(TEXT SECTION)

Gunda Trepp (born 30 December 1958) is a German author and journalist.

==Biography==
Trepp was born in Oldenburg, Germany. From 1982 to 1987, she studied law at the Free University of Berlin. She subsequently attended the Henri-Nannen-School of Journalism. After embarking on her professional career as a lawyer
and law lecturer, she began working as a freelance journalist for various media such as Der Spiegel, Frankfurter Allgemeine Zeitung, and the NDR. Trepp was business editor at the Berliner Zeitung until 2004. In 2000, she started a relationship with the religious philosopher and rabbi Leo Trepp and converted to Judaism in 2001.

==Works==
Together with Leo Trepp, she wrote the book "Dein Gott ist mein Gott". Wege zum Judentum und zur jüdischen Gemeinschaft (Your God is my God. Journey to Judaism and the Jewish community), published in 2005.
In 2007, Trepp's book So viele Tage ohne dich (So many days without you) was published by Verlag Herder.
Three years after Leo Trepp's death, Gunda Trepp published texts written from 1943 to 2010 on Lebendiges Judentum (Vibrant Judaism).
Her most recent publication is Der letzte Rabbiner. Das unorthodoxe Leben des Leo Trepp (The Last Rabbi. The unorthodox life of Leo Trepp) (2018).
According to Simon Berninger (Frankfurter Rundschau newspaper), the biography is "the key to understanding this very unusual rabbi". In Jüdische Rundschau, Nikoline Hansen writes that the book is "not only a gripping read but also manages to bring back to life the voice of Leo Trepp"
In an interview with Christiane Florin (Deutschlandfunk radio), Gunda Trepp says that only through knowledge and education can non-Jewish Germans help fight antisemitism. They particularly should know more "about how Jewish people live today, about Jewish ethics and how the State of Israel was created".

(End TEXT SECTION)

WORK TASK 1
Translate this sentence from the text about Gunda Trepp into French: "Trepp was born in Oldenburg, Germany."
WORK TASK 2
Reproduce the text about Gunda Trepp word for word, from "Gunda Trepp (born" to "published in 2005.".

(RAW DATA)

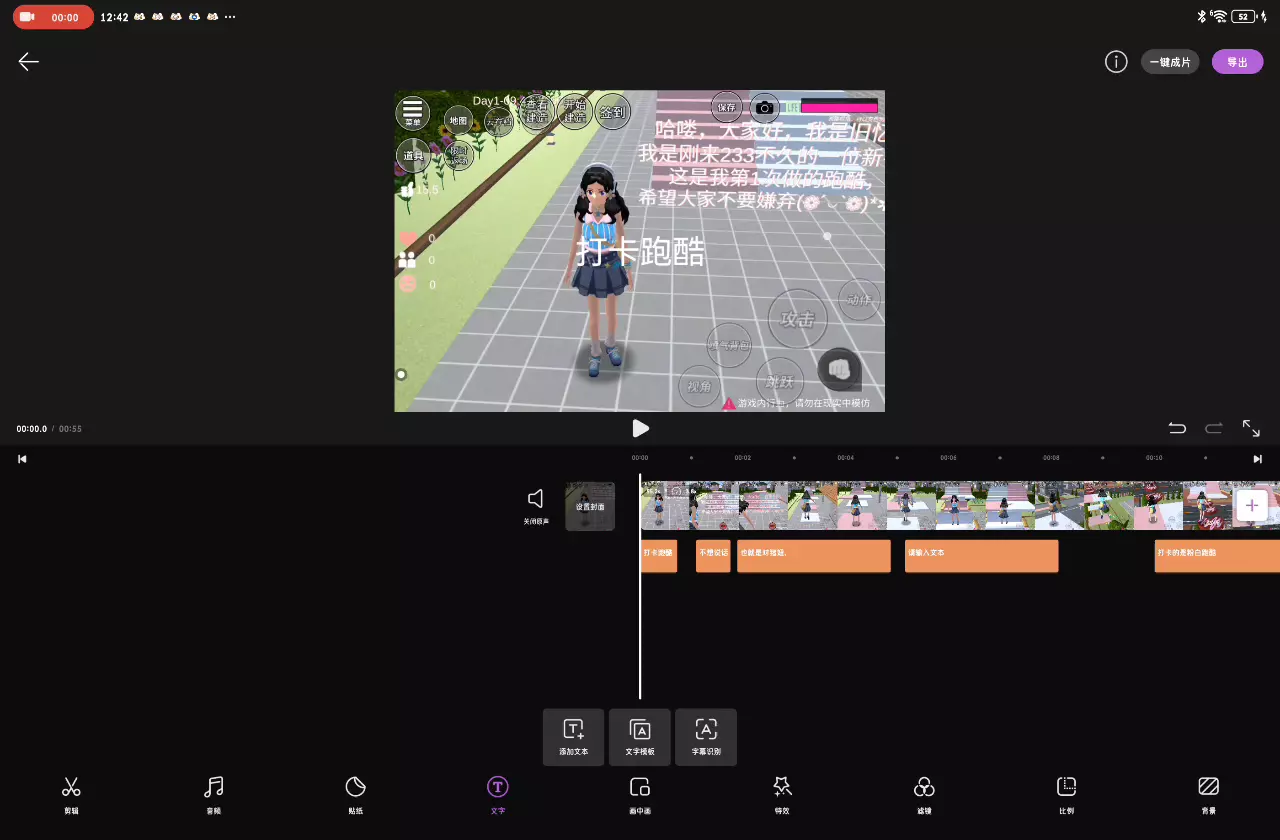Open the 滤镜 filter tool
The width and height of the screenshot is (1280, 840).
coord(924,794)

(End RAW DATA)

WRITTEN ANSWER 1
Trepp est née à Oldenburg, en Allemagne.

WRITTEN ANSWER 2
Gunda Trepp (born 30 December 1958) is a German author and journalist.

==Biography==
Trepp was born in Oldenburg, Germany. From 1982 to 1987, she studied law at the Free University of Berlin. She subsequently attended the Henri-Nannen-School of Journalism. After embarking on her professional career as a lawyer
and law lecturer, she began working as a freelance journalist for various media such as Der Spiegel, Frankfurter Allgemeine Zeitung, and the NDR. Trepp was business editor at the Berliner Zeitung until 2004. In 2000, she started a relationship with the religious philosopher and rabbi Leo Trepp and converted to Judaism in 2001.

==Works==
Together with Leo Trepp, she wrote the book "Dein Gott ist mein Gott". Wege zum Judentum und zur jüdischen Gemeinschaft (Your God is my God. Journey to Judaism and the Jewish community), published in 2005.